Initially, after the events of last year, McGillivray wondered if runners would want to come back to this year’s race. But they did, to the tune of 36,000.
“They’re coming back,” he said. “Fifty-six hundred weren’t able to finish, and 5,000 [of those] decided to sign up again. That’s a strong, strong statement.”
McGillivray said the marathon organizers had to process what happened after last year’s bombing, but also had to continue to move forward to make this year’s race safe.
“That was a delicate balance, because emotions are at play, and continue to be,” he said. “That’s been the way it’s been for 12 months. For all of us on the management side, it’s probably going to really hit us on April 22 more than ever, because we’ve had to keep our game-face on for 12 months and continue to lead this event for everyone.”
When McGillivray, 59, took the race director’s job in 1987, he worried that his streak of running the historic race would be over. But, no, he found that he could still run the 26.2 miles, after all the marathoners were dispatched and his duties were finished – although he is constantly checking his cellphone on his run back to Boston.
That’s where he was headed last year when the bombs went off. He didn’t get to run the course until 11 days later.
For him, this year’s run will be special. He’s running to raise money for the Martin W. Richard charitable foundation, in honor of the 8-year-old boy from Dorchester who was killed in the bombing last year.
“I think it means the same [to me] as it does for everybody else,” he said. “But for the first time in my life, I’ve tied it to a great purpose. For 40-plus years, it’s been just do it for myself, and now it’s do it for someone else. That’s what I’ll be focused on the entire time.”
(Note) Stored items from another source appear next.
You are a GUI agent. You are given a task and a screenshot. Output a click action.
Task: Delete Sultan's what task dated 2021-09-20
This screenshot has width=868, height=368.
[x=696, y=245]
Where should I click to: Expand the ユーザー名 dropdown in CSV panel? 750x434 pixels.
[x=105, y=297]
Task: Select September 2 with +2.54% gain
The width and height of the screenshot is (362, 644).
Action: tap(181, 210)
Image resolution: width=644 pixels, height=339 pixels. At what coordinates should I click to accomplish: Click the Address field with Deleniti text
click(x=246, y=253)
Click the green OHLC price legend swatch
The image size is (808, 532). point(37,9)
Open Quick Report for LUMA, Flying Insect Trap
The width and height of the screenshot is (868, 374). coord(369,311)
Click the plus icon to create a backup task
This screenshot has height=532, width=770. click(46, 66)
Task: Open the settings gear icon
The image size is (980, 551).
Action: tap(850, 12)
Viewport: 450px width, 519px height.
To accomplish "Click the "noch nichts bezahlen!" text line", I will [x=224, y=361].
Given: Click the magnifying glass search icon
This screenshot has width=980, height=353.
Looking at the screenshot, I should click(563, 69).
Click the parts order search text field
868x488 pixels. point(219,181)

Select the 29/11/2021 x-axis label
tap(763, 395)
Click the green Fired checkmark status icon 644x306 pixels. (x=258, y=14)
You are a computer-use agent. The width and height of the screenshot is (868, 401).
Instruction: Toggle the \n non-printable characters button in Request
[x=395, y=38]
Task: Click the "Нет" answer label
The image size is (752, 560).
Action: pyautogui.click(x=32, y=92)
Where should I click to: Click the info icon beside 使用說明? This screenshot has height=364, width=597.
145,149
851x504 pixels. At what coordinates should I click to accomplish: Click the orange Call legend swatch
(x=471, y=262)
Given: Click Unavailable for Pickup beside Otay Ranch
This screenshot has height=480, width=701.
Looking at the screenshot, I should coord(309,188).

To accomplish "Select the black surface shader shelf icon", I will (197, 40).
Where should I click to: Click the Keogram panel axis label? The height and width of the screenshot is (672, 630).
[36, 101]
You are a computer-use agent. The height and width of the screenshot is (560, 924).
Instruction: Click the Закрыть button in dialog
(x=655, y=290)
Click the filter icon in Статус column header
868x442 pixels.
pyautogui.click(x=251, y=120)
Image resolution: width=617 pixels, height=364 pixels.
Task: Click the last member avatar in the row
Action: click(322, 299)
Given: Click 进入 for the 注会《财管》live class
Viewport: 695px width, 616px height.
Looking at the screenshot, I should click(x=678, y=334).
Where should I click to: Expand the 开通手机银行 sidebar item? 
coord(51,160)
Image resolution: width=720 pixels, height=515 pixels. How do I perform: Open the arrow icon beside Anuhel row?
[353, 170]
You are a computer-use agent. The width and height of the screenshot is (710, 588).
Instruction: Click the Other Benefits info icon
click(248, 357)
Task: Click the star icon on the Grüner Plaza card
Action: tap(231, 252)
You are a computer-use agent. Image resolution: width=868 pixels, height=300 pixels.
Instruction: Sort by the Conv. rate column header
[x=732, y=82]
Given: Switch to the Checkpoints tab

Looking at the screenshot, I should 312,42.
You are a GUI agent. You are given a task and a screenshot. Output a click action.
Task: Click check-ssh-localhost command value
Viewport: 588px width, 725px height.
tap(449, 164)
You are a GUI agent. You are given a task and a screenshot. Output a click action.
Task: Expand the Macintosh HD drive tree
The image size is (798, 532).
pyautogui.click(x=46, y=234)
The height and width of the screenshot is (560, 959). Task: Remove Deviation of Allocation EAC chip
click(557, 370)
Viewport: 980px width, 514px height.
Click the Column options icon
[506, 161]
Hartford Marathon director Beth Shluger has known McGillivray for years. She will be an observer in the baggage area and the medical tent Monday to glean insight for her future marathons and races.
“If anyone had to be tasked with this, it’s been given to the right person,” Shluger said of McGillivray. “He lives and breathes race logistics, and he has the most experience of anyone.”
“The way they handled everything that was unforeseen and needed handling – they did it with great class and respect for all the runners. I’ve watched every single thing they’ve done over the last 12 months. They have not missed a step.”